Его собственный Генрих V едва ли сумел бы сказать лучше. Смелость ее слов была не пустым сотрясением воздуха, хотя королева могла бы стать превосходной актрисой. Уже стало известно, что Армада потерпела поражение: меньше половины громадного флота сумело вернуться в Испанию, ни один английский же корабль не пострадал. Если бы теперь, как ходили слухи, герцог Пармы посмел вторгнуться в Англию, его встретили бы с таким гневом и яростью, каких не знала история других народов; никогда больше, ни в прошлом, ни в будущем, патриотический дух столь полно не воплощался в английском правителе, включая Уинстона Черчилля, наследника уже не столь возвышенной риторики. Парма не вторглась. Король Испании весь день молился в Эскуриале. Колокола звонили по всей Англии и в английской столице.
С медальонов, случайно найденных порознь более чем через тридцать лет, Филипп II и Елизавета I, те, по чьей воле перемещались большие и малые суда, смотрят друг на друга с достоинством, которое они не раз демонстрировали в течение всей своей жизни
Уилл прибыл в английскую столицу вовремя.
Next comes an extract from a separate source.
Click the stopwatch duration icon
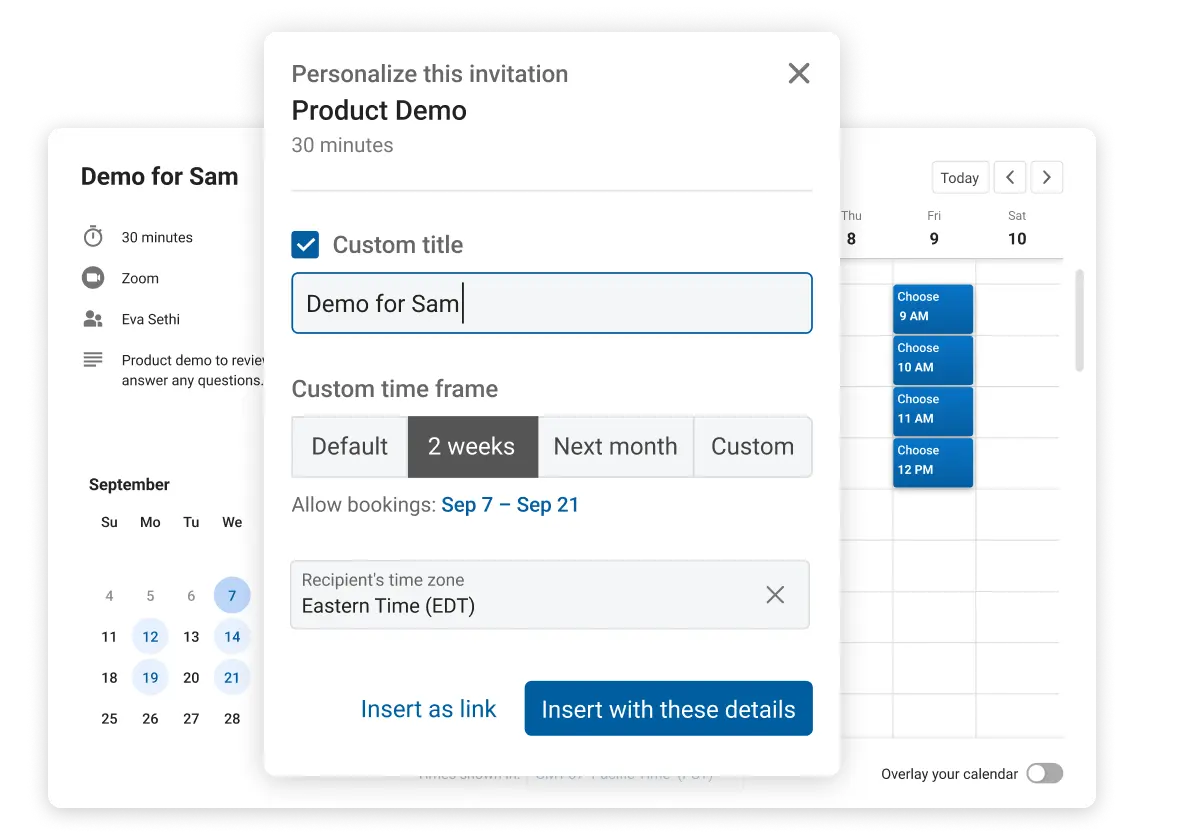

Неприятности с Испанией еще не закончились, но маленькая нация продемонстрировала, как решимость, патриотизм и пыл индивидуального предпринимательства сумели одержать победу над могущественной империей. Уверенность столицы, которая отражала уверенность всей страны, требовала своего воплощения в популярной форме искусства, которую Уилл, человек из народа, понимал лучше других, поскольку он изучал все хитрости профессии, чтобы поставлять готовый товар. Драма перестала быть предметом потребления, случайным развлечением в стратфордском зале гильдии, помогавшим провинциальному городку скоротать часы скуки. Она вошла в жизнь большого мира.
Термин «профессиональный» имеет два значения. Им определяются вещи, сделанные ради денег, его также употребляют, когда говорят об искусстве, гордости, совершенстве. Оба значения применимы к драме времен Елизаветы и Якова I в ее высочайшей фазе развития. До этого создание и постановку пьес рассматривали как чисто финансовую операцию. И предпосылкой для столь узкого подхода, существовавшего не один век, было отсутствие профессионализма.